Question

Let $f\left(x\right)=\text{sec}x+\tan x,g\left(x\right)=\frac{\left[\tan x\right]}{1-\text{sec}x}$.

Statement 1: $g$ is an odd function.

Statement 2: $f$ is neither an odd function nor an even function.

• A. Statement 1 is true
• B. Statement 2 is true
• C. Statements 1 and 2 both are true
• D. Statements 1 and 2 both are false

Answer 1

The correct option is C

Statements 1 and 2 both are true

Explanation for the correct answer:

Checking the truth of the two statements:

Step 1: Given information:

Given that: $f\left(x\right)=\text{sec}x+\tan x,g\left(x\right)=\frac{\left[\tan x\right]}{1-\text{sec}x}$

An odd function is one where $f(-x)=-f\left(x\right)$

An even function is one where $f(-x)=f\left(x\right)$

Step 2: Checking whether $\mathrm{f}$ is an odd or even function

$$\begin{gathered} f(-x)=\text{sec}(-x)+\tan (-x) \\ =\text{sec}x-\tan x \\ \ne -f\left(x\right) \end{gathered}$$

Therefore, $\mathrm{f}$ is neither an odd function nor an even function.
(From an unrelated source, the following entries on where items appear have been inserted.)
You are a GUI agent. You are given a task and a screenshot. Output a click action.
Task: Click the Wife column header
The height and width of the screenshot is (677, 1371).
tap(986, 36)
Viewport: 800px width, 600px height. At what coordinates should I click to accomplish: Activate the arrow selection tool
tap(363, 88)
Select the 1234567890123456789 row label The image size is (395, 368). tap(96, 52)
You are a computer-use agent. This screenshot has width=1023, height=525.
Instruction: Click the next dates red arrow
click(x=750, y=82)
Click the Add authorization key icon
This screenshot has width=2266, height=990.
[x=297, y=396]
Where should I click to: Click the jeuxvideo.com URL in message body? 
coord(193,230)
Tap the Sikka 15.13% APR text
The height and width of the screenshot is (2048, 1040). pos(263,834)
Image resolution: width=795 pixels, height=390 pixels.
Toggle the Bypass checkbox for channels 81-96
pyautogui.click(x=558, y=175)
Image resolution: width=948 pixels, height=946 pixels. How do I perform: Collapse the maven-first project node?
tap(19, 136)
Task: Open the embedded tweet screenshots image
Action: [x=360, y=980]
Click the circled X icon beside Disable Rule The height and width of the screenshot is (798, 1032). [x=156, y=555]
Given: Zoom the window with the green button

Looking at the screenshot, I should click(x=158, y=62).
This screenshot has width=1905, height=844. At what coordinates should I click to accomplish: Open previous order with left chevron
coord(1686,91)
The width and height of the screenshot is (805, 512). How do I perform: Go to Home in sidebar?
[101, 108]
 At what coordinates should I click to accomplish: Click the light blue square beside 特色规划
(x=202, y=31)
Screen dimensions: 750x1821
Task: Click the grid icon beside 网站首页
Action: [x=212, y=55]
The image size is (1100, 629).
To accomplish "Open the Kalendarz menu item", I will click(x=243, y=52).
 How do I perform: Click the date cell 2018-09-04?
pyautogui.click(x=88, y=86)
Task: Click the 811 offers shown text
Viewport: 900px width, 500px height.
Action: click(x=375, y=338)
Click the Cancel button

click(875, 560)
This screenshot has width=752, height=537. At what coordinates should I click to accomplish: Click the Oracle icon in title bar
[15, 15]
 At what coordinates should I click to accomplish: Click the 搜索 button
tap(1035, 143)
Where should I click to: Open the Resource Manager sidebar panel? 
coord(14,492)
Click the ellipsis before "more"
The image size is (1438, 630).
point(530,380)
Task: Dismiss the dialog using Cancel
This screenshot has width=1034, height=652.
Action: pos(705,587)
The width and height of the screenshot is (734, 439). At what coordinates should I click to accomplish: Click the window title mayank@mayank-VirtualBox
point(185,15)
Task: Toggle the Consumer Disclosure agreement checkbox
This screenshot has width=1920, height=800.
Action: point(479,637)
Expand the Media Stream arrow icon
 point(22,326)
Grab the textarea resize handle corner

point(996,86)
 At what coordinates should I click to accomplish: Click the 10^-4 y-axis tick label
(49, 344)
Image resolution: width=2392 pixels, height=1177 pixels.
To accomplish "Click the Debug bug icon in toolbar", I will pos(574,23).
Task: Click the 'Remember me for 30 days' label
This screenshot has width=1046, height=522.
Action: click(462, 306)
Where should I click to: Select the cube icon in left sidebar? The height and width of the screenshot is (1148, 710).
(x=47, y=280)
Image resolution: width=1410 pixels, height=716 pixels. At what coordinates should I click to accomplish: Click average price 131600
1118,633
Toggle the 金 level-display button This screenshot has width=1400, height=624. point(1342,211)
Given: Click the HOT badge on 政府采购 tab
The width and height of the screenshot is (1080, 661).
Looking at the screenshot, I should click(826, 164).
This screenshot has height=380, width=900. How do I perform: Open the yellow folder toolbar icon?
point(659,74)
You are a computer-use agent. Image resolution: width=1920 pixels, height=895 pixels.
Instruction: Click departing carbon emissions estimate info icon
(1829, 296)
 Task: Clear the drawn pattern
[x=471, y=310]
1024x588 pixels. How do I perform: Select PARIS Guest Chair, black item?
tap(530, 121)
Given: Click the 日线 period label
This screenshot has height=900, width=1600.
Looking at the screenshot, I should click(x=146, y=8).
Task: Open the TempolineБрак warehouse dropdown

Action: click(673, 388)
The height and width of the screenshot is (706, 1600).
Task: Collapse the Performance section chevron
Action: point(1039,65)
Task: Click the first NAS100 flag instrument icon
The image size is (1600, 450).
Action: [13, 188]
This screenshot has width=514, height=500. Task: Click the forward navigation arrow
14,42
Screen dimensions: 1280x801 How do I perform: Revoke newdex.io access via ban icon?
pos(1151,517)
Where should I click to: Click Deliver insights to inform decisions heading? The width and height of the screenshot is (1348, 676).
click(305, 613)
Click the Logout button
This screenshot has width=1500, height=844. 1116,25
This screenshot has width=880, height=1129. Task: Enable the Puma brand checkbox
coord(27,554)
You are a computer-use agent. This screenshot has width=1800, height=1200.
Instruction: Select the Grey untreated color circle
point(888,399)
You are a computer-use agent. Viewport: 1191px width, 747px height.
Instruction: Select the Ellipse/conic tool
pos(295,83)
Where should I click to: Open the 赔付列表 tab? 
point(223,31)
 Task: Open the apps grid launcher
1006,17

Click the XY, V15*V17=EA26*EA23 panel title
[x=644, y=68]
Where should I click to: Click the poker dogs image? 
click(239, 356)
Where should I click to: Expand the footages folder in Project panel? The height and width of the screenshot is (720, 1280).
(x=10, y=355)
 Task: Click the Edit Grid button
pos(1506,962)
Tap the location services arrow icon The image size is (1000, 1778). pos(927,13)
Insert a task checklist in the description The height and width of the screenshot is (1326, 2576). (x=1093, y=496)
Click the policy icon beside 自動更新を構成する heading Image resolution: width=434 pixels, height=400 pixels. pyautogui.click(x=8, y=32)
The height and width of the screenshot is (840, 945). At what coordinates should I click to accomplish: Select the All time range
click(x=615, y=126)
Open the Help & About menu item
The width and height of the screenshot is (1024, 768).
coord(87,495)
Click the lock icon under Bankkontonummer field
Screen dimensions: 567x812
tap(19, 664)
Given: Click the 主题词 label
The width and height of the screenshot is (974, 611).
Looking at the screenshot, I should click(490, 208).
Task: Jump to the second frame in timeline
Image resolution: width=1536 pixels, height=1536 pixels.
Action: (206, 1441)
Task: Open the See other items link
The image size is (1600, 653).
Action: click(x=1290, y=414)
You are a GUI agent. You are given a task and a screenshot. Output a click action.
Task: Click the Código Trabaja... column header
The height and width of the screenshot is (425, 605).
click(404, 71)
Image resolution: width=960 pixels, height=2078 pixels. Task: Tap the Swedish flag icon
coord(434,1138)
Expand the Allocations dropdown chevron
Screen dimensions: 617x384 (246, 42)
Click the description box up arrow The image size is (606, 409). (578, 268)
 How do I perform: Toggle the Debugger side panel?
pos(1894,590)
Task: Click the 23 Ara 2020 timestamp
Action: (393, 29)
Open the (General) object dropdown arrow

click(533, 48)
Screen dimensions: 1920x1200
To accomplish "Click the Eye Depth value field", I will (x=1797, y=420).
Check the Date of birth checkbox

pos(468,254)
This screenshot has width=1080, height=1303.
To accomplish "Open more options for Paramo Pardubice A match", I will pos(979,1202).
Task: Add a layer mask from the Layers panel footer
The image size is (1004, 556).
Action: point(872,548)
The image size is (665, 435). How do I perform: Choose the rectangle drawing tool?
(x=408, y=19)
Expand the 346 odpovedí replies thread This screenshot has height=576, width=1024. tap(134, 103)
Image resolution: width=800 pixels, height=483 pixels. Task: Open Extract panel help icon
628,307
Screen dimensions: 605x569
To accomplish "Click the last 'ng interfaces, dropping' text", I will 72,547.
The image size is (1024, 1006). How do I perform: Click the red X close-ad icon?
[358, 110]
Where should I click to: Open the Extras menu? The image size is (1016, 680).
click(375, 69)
Step 3: Checking if $\mathrm{g}$ is an odd function:

$\begin{array}{rcl}g(-x)& =& \frac{\tan (-x)}{1-\text{sec}(-x)}\\ & =& -\frac{\tan x}{1-\text{sec}x}\\ & =& -g\left(x\right)\end{array}$

Therefore, $\mathrm{g}$ is an odd function.

So, both statement 1 and statement 2 are true.

Hence, option (C) is the correct answer.